▶ [Document excerpt]
+===+

SDK Timeouts and Retries to Deal with API Disruptions
To quote John Bender from The Breakfast Club, “Screws fall out all the time. The world’s an imperfect place”. Like screws, the cloud and our APIs are not perfect and at times may be unavailable or overloaded. Your SDKs should be designed to handle these temporary disruptions.
You might be tempted to build a routine that detects responses with status code 5xx or 429 and immediately try again until either a successful response is obtained or the max number of retries is reached. On the face of it, this sounds reasonable. The problem with retrying immediately after a failure is that you may be contributing to the transient problem and delaying recovery.
Exponential backoff with retry means increasing the wait time between retries after each retry failure. For example, you could wait one second after the first failure, then 2 seconds after the second failure, and 4 seconds after the third failure. By taking this approach, you give the API room to recover from a failure.
You can also consider adding a circuit breaker function to your exponential backoff. An SDK that reaches the maximum retries doing exponential backoff can open a circuit breaker that temporarily marks an API as unavailable. This circuit breaker means your SDK knows there is an issue and will manage the situation on the client side. Periodically, the SDK can check service availability and once restored, close the circuit breaker.
Google’s HTTP client library has built in support for exponential backoff.
ExponentialBackOff backoff = new ExponentialBackOff.Builder()
.setInitialIntervalMillis(500)
.setMaxElapsedTimeMillis(900000)
.setMaxIntervalMillis(6000)
.setMultiplier(1.5)
.setRandomizationFactor(0.5)
.build();
request.setUnsuccessfulResponseHandler(new HttpBackOffUnsuccessfulResponseHandler(backoff));

+===+

▶ [Source data]

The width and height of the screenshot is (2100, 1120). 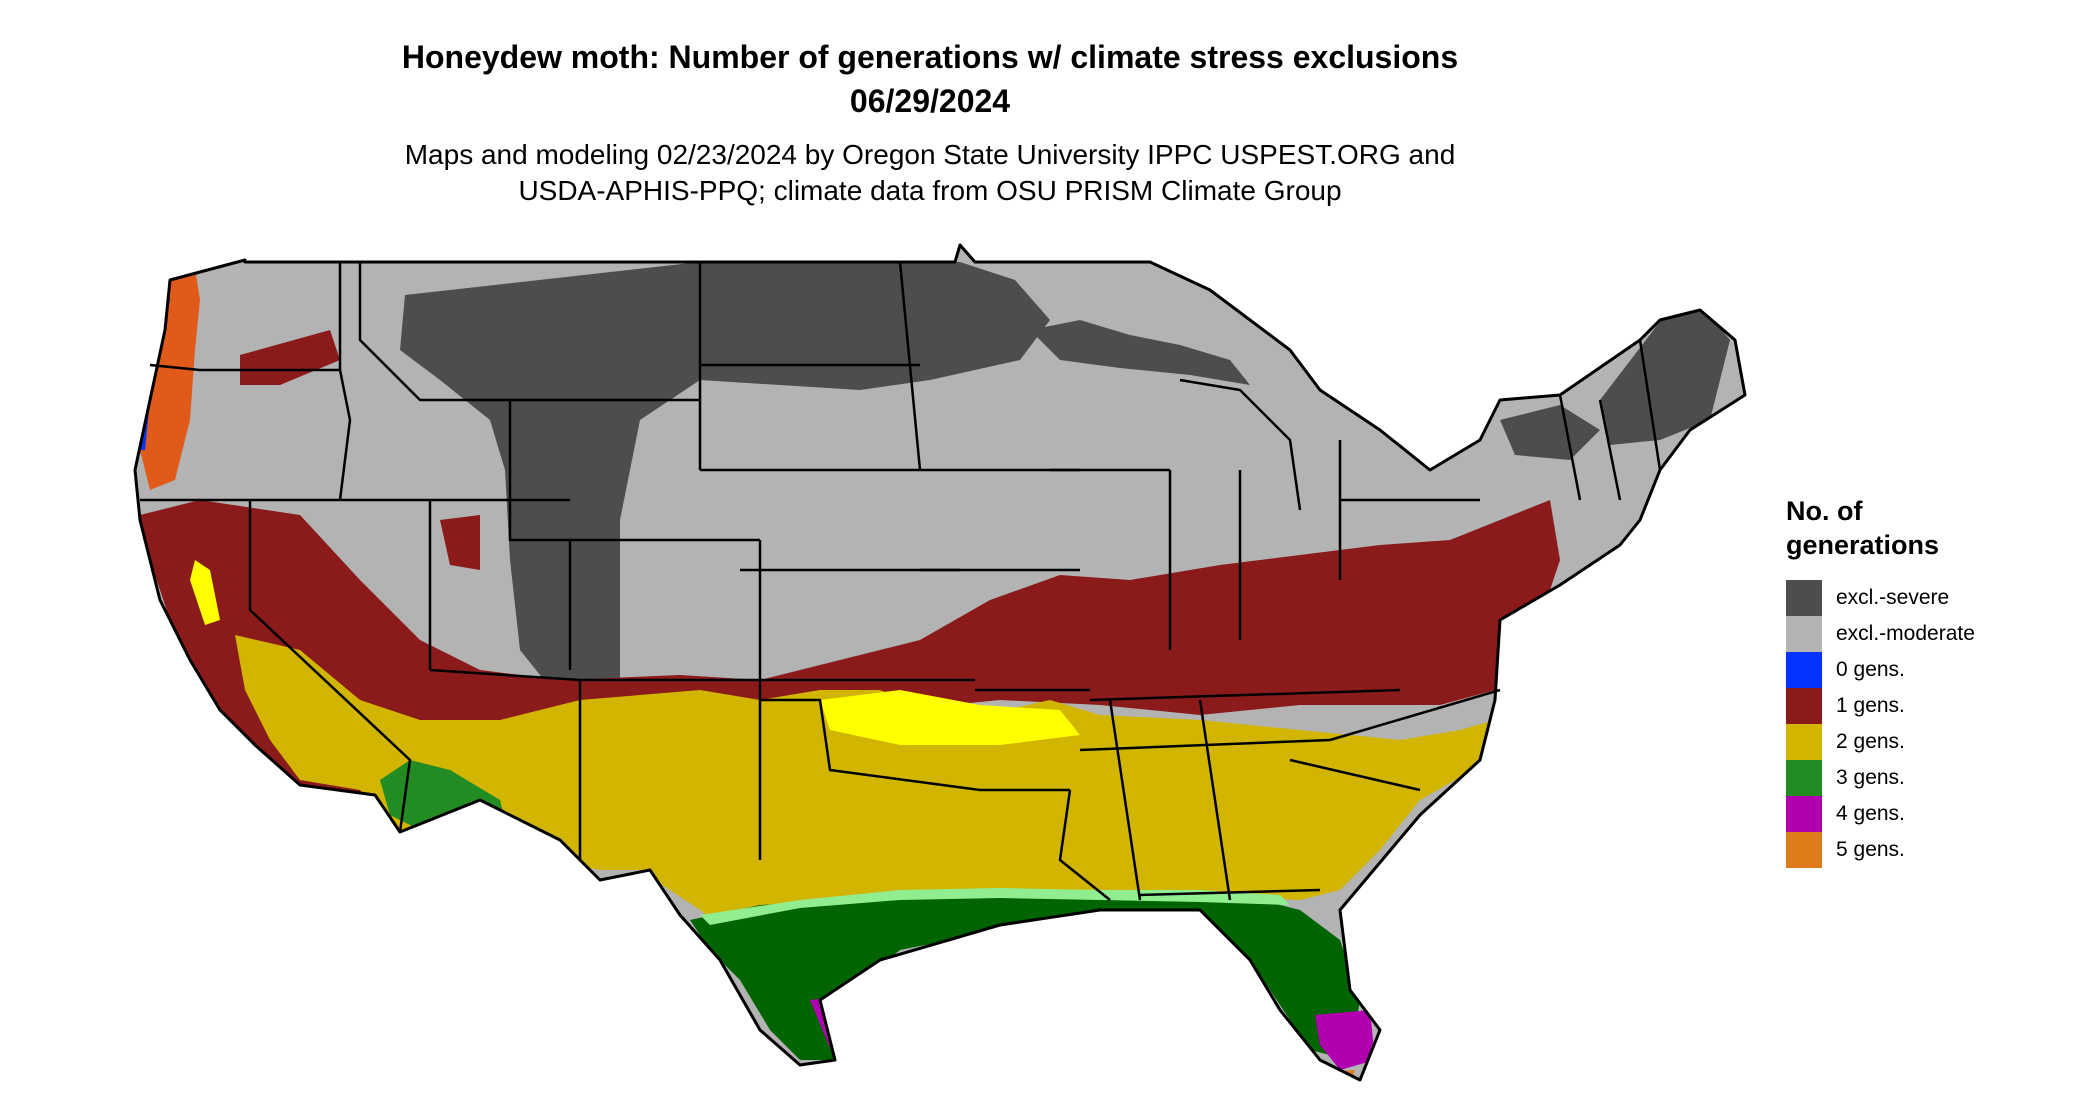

+===+

▶ [Directive]
Reproduce the passage of the SDK timeouts and retries text above, starting at "You might be" and ending at "from a failure.".

▶ [Exercise solution]
You might be tempted to build a routine that detects responses with status code 5xx or 429 and immediately try again until either a successful response is obtained or the max number of retries is reached. On the face of it, this sounds reasonable. The problem with retrying immediately after a failure is that you may be contributing to the transient problem and delaying recovery.
Exponential backoff with retry means increasing the wait time between retries after each retry failure. For example, you could wait one second after the first failure, then 2 seconds after the second failure, and 4 seconds after the third failure. By taking this approach, you give the API room to recover from a failure.